:: What the exercise asks ::
Reproduce only the lines of the material below that start at the line containing "Screen dimensions: 868x462" and stop at the line containing "Image resolution: width=924". Keep both end lines.

:: Extracted material ::

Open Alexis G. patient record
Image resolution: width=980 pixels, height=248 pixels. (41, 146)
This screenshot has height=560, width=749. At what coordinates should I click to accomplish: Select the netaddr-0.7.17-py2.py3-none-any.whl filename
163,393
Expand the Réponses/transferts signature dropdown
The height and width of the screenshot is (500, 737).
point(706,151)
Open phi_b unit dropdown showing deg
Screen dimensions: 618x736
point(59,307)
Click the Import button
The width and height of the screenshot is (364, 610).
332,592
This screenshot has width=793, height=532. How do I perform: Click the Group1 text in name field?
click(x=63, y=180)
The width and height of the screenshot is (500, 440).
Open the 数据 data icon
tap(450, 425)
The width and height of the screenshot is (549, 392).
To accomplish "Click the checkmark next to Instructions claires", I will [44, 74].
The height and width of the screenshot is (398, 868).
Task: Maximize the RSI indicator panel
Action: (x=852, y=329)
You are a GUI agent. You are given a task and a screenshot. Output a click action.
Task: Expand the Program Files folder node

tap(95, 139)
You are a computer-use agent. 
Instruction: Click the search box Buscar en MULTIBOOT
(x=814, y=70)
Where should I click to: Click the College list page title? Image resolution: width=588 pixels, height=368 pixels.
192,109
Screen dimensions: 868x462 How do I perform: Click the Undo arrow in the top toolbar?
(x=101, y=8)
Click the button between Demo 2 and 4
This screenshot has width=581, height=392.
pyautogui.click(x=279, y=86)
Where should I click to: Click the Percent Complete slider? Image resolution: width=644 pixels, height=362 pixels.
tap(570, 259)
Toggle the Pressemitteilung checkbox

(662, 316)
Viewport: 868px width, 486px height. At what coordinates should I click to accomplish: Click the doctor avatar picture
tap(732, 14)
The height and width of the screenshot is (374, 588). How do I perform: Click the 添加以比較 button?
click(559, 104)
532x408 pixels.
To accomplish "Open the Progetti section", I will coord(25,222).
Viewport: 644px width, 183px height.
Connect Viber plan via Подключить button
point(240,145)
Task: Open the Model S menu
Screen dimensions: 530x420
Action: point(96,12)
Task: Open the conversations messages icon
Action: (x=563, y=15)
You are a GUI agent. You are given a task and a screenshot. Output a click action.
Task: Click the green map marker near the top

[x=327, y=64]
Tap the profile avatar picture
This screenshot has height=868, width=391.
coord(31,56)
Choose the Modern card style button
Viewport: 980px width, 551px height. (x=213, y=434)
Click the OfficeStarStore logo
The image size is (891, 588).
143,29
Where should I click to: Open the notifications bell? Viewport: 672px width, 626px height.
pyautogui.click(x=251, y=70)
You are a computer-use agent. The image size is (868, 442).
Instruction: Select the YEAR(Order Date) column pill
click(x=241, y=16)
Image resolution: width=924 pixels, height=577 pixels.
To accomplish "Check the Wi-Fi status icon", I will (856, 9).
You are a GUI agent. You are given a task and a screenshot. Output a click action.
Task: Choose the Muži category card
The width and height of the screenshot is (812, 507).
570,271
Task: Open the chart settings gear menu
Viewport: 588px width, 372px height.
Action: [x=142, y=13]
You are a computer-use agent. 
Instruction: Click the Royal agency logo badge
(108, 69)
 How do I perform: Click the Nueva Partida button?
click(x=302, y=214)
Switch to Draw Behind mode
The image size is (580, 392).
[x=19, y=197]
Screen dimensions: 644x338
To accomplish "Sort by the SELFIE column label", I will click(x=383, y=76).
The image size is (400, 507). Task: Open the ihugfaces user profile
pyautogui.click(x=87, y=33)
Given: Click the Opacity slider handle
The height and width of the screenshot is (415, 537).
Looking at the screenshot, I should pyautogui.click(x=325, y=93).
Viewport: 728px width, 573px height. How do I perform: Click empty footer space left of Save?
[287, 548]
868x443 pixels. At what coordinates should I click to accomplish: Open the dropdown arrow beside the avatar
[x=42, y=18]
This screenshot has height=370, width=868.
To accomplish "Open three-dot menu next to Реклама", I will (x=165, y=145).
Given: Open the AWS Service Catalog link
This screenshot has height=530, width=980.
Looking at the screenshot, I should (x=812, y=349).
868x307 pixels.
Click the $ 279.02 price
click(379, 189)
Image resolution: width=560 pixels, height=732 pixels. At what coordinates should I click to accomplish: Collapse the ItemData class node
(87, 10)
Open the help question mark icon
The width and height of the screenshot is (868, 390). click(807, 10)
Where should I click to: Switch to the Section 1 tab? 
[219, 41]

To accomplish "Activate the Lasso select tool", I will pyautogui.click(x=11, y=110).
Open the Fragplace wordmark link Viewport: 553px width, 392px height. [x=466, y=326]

:: Solution ::
Screen dimensions: 868x462 How do I perform: Click the Undo arrow in the top toolbar?
(x=101, y=8)
Click the button between Demo 2 and 4
This screenshot has width=581, height=392.
pyautogui.click(x=279, y=86)
Where should I click to: Click the Percent Complete slider? Image resolution: width=644 pixels, height=362 pixels.
tap(570, 259)
Toggle the Pressemitteilung checkbox

(662, 316)
Viewport: 868px width, 486px height. At what coordinates should I click to accomplish: Click the doctor avatar picture
tap(732, 14)
The height and width of the screenshot is (374, 588). How do I perform: Click the 添加以比較 button?
click(559, 104)
532x408 pixels.
To accomplish "Open the Progetti section", I will coord(25,222).
Viewport: 644px width, 183px height.
Connect Viber plan via Подключить button
point(240,145)
Task: Open the Model S menu
Screen dimensions: 530x420
Action: point(96,12)
Task: Open the conversations messages icon
Action: (x=563, y=15)
You are a GUI agent. You are given a task and a screenshot. Output a click action.
Task: Click the green map marker near the top

[x=327, y=64]
Tap the profile avatar picture
This screenshot has height=868, width=391.
coord(31,56)
Choose the Modern card style button
Viewport: 980px width, 551px height. (x=213, y=434)
Click the OfficeStarStore logo
The image size is (891, 588).
143,29
Where should I click to: Open the notifications bell? Viewport: 672px width, 626px height.
pyautogui.click(x=251, y=70)
You are a computer-use agent. The image size is (868, 442).
Instruction: Select the YEAR(Order Date) column pill
click(x=241, y=16)
Image resolution: width=924 pixels, height=577 pixels.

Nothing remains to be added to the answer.